### [AIM OF THE TASK]
Your task is to repeat exactly the lines from the one with "Instruction: Open the" through the end of the records, both included; please leave the pictures out.

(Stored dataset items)
::::::
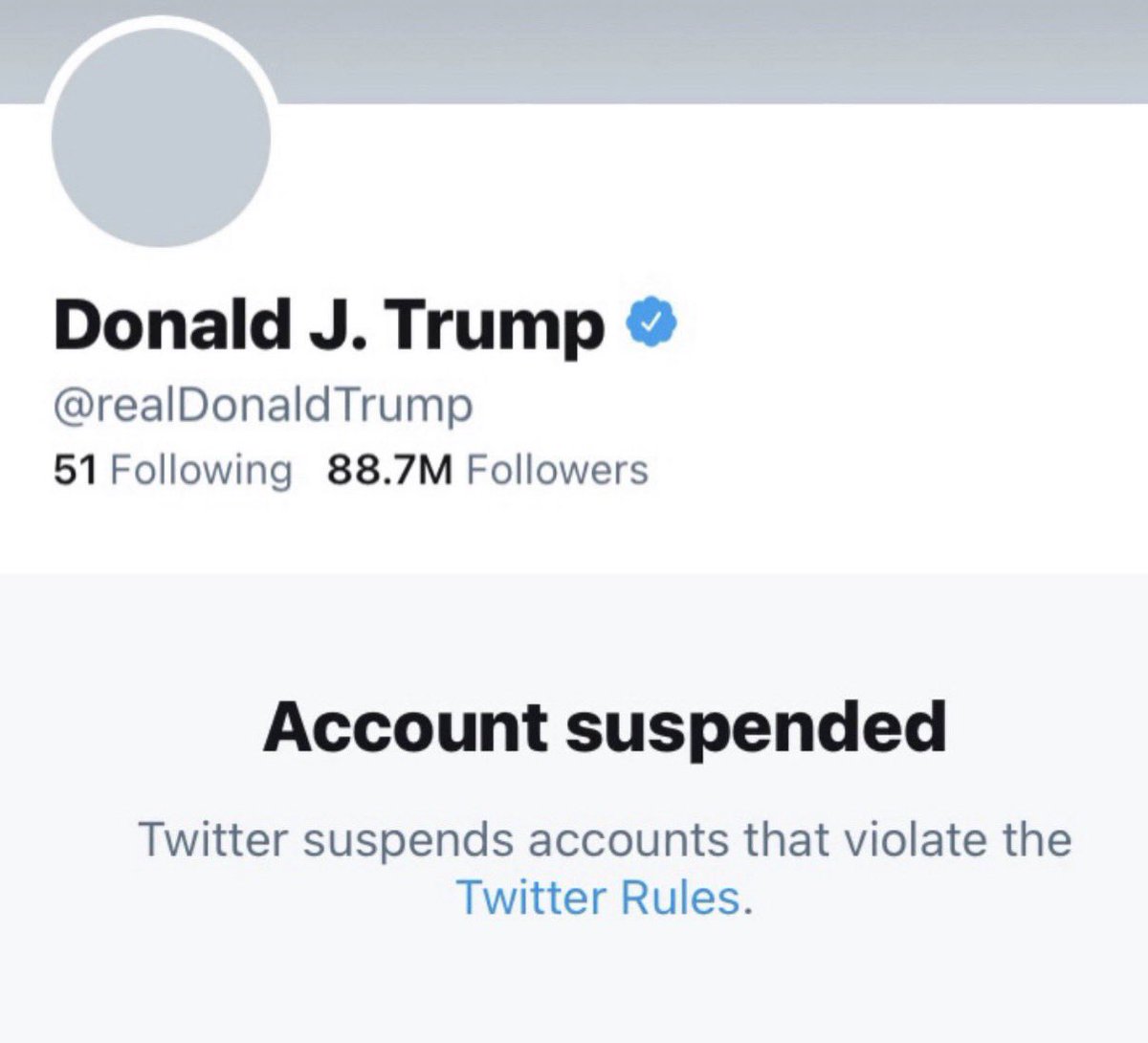View the 88.7M Followers list
The height and width of the screenshot is (1043, 1148).
tap(487, 470)
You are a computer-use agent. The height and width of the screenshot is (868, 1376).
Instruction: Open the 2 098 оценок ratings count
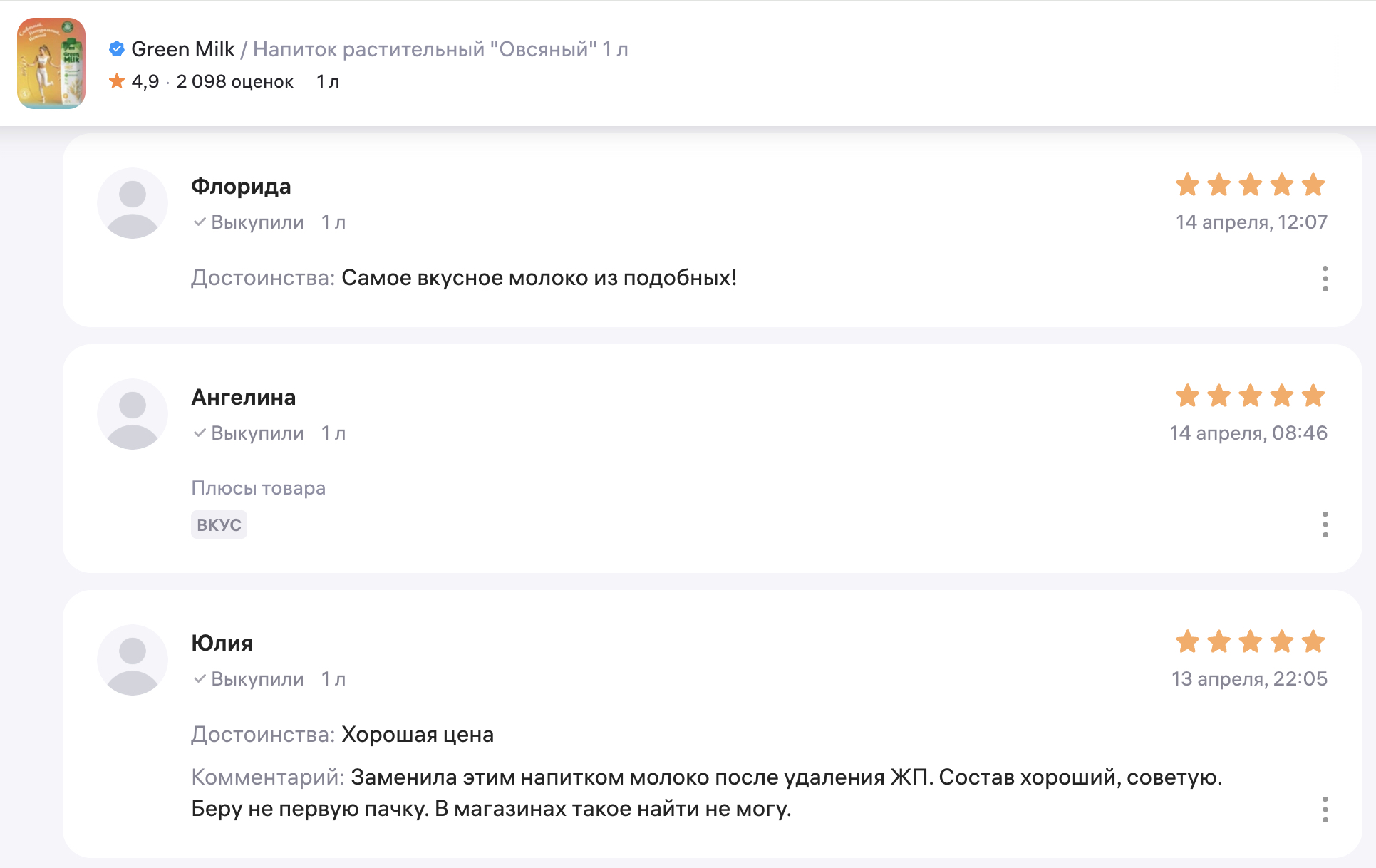coord(234,82)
::::::
### [OUTPUT BELOW]
Instruction: Open the 2 098 оценок ratings count
coord(234,82)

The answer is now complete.